§ Problem to work on
Examine each line of the data. Copy those that contain the string "agent".

*** Opening Data for this exercise ***

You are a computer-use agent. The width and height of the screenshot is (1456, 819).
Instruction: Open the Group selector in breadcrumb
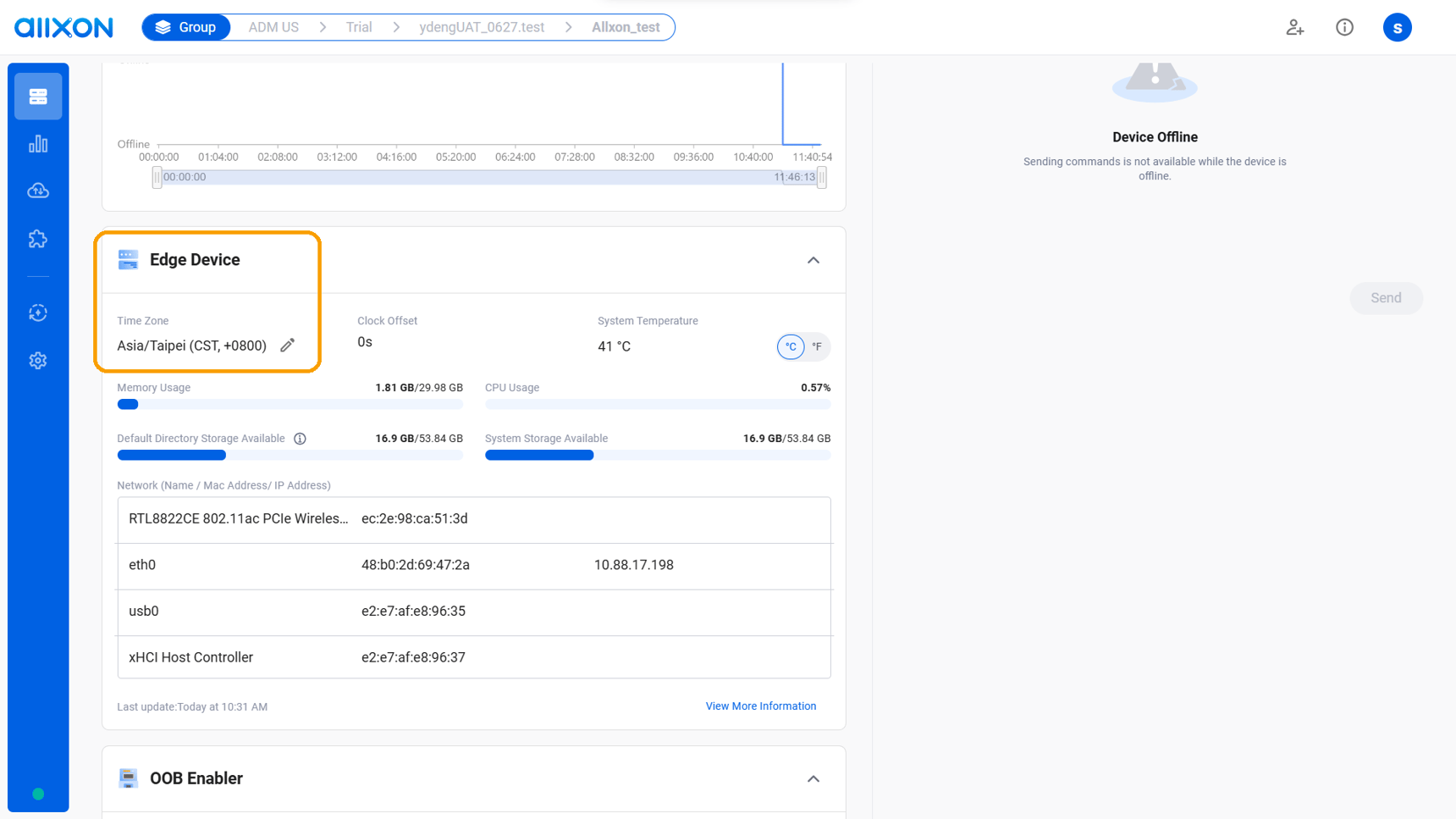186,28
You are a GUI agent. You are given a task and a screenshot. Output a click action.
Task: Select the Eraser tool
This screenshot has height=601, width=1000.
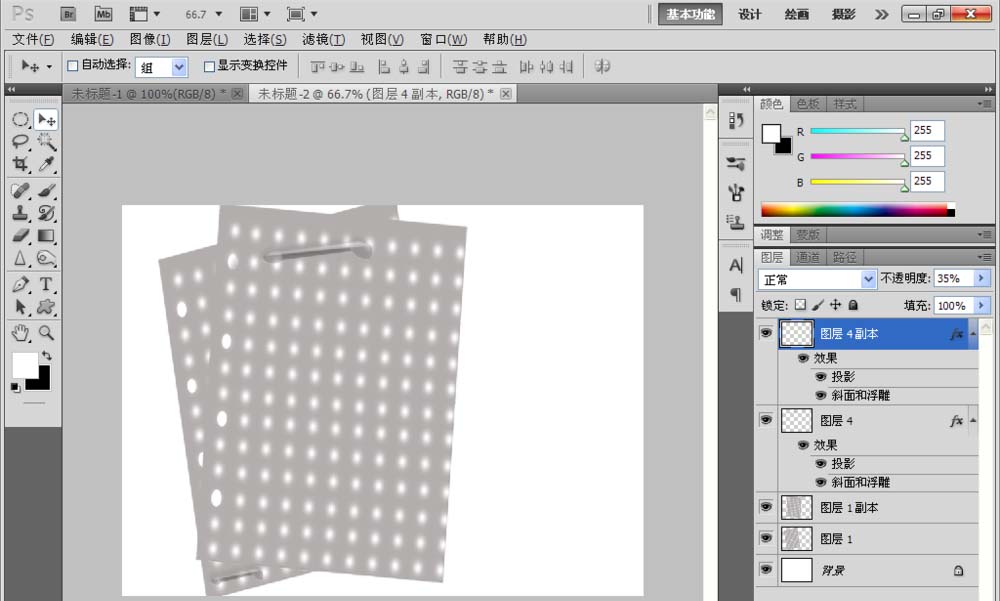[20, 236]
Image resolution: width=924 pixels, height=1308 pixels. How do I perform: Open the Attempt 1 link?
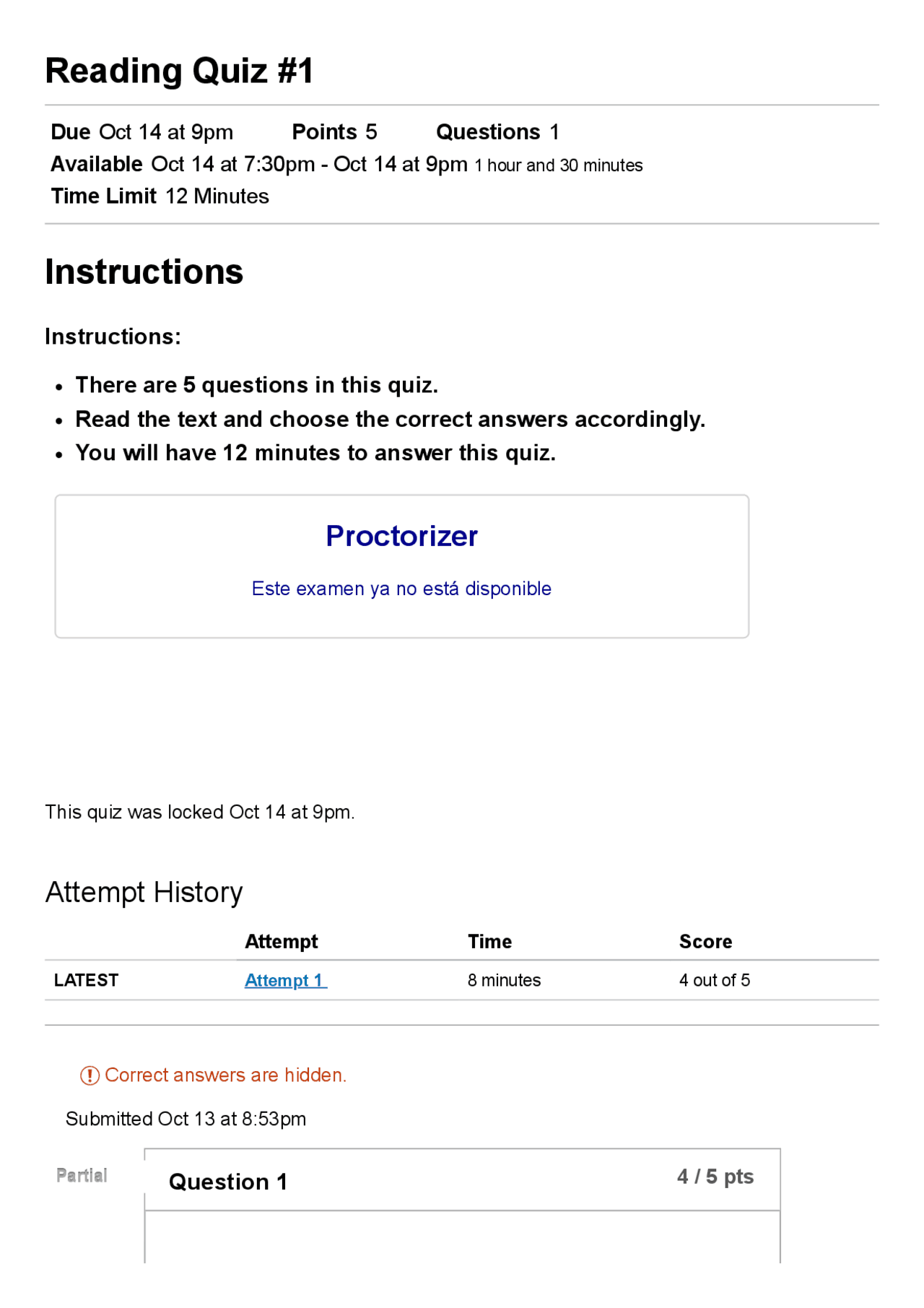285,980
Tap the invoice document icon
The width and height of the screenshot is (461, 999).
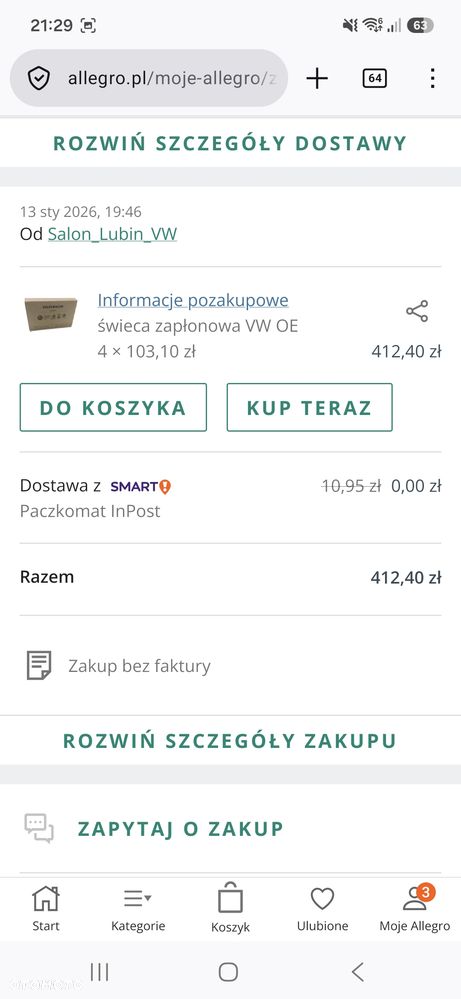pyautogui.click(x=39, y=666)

*** Closing Data for this exercise ***
*** Opening Data for this exercise ***

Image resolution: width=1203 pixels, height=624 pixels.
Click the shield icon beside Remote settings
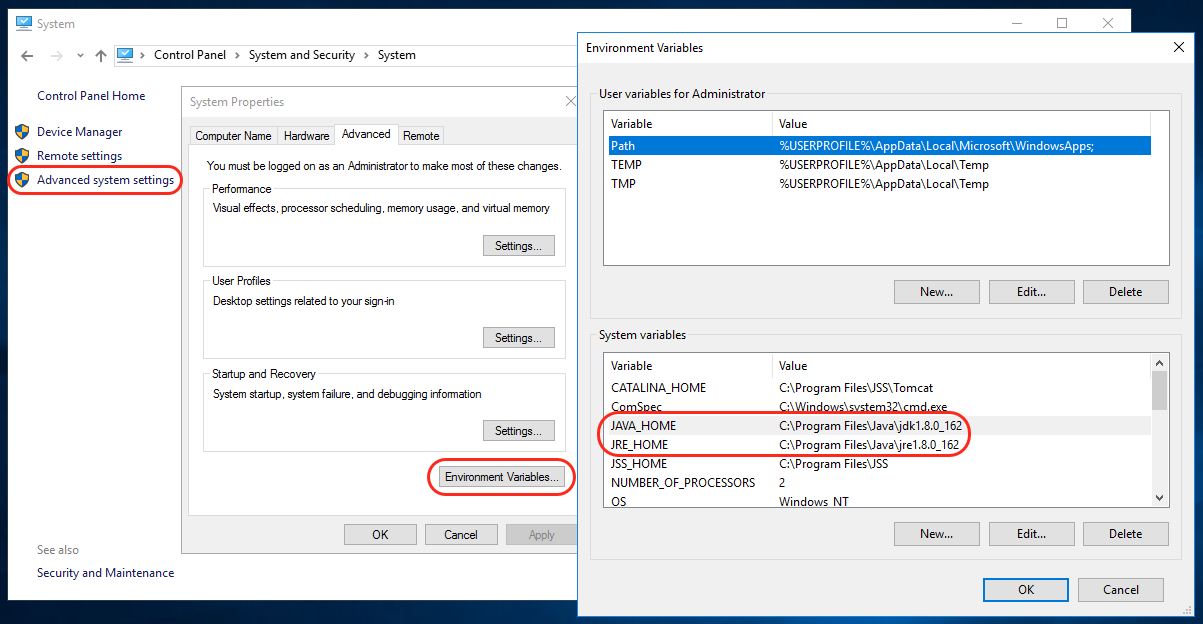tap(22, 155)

*** Closing Data for this exercise ***
*** Opening Data for this exercise ***

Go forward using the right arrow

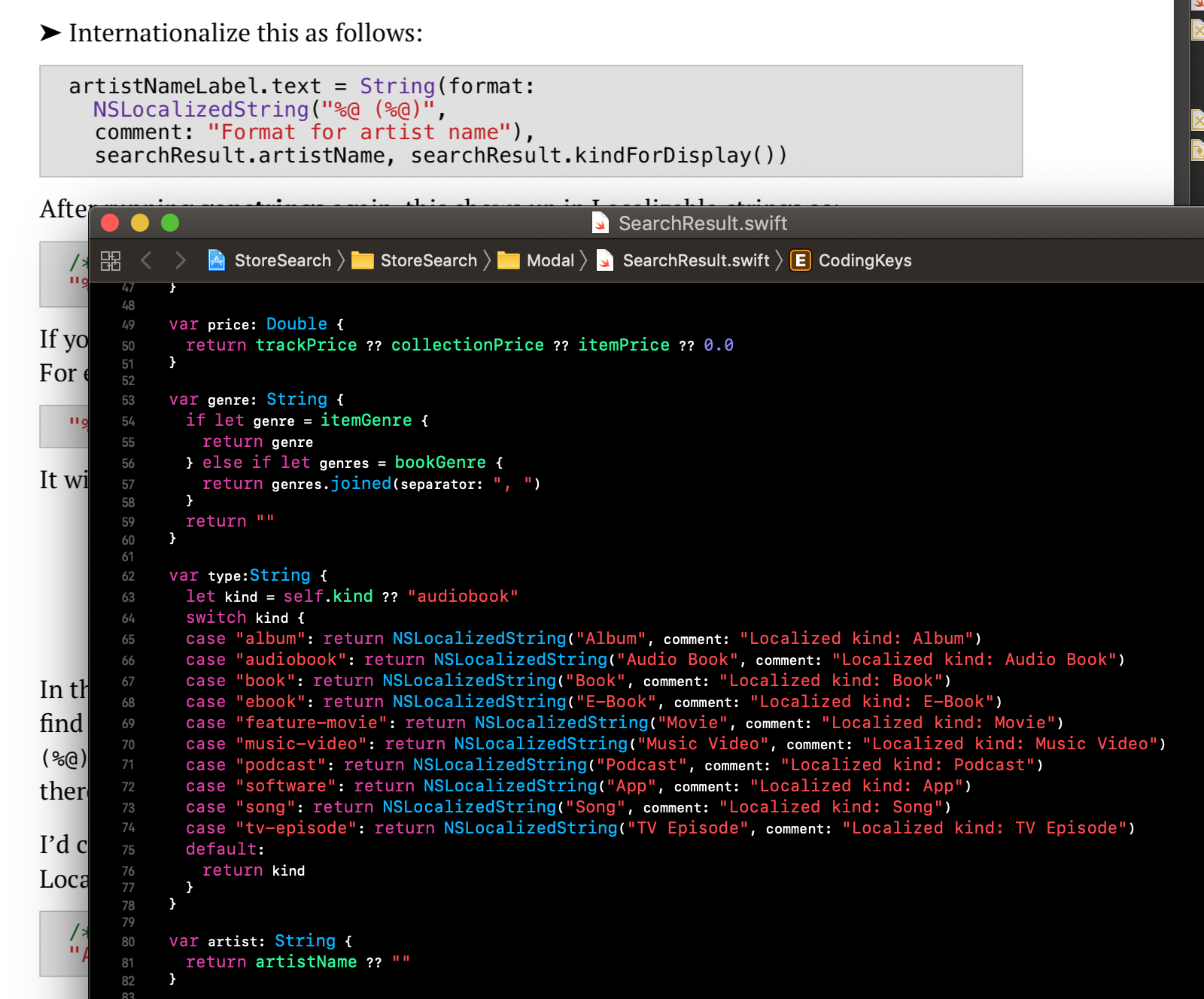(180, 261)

*** Closing Data for this exercise ***

§ Solution for this task
You are a computer-use agent. The width and height of the screenshot is (1456, 819).
You are a GUI agent. You are given a task and a screenshot. Output a click action.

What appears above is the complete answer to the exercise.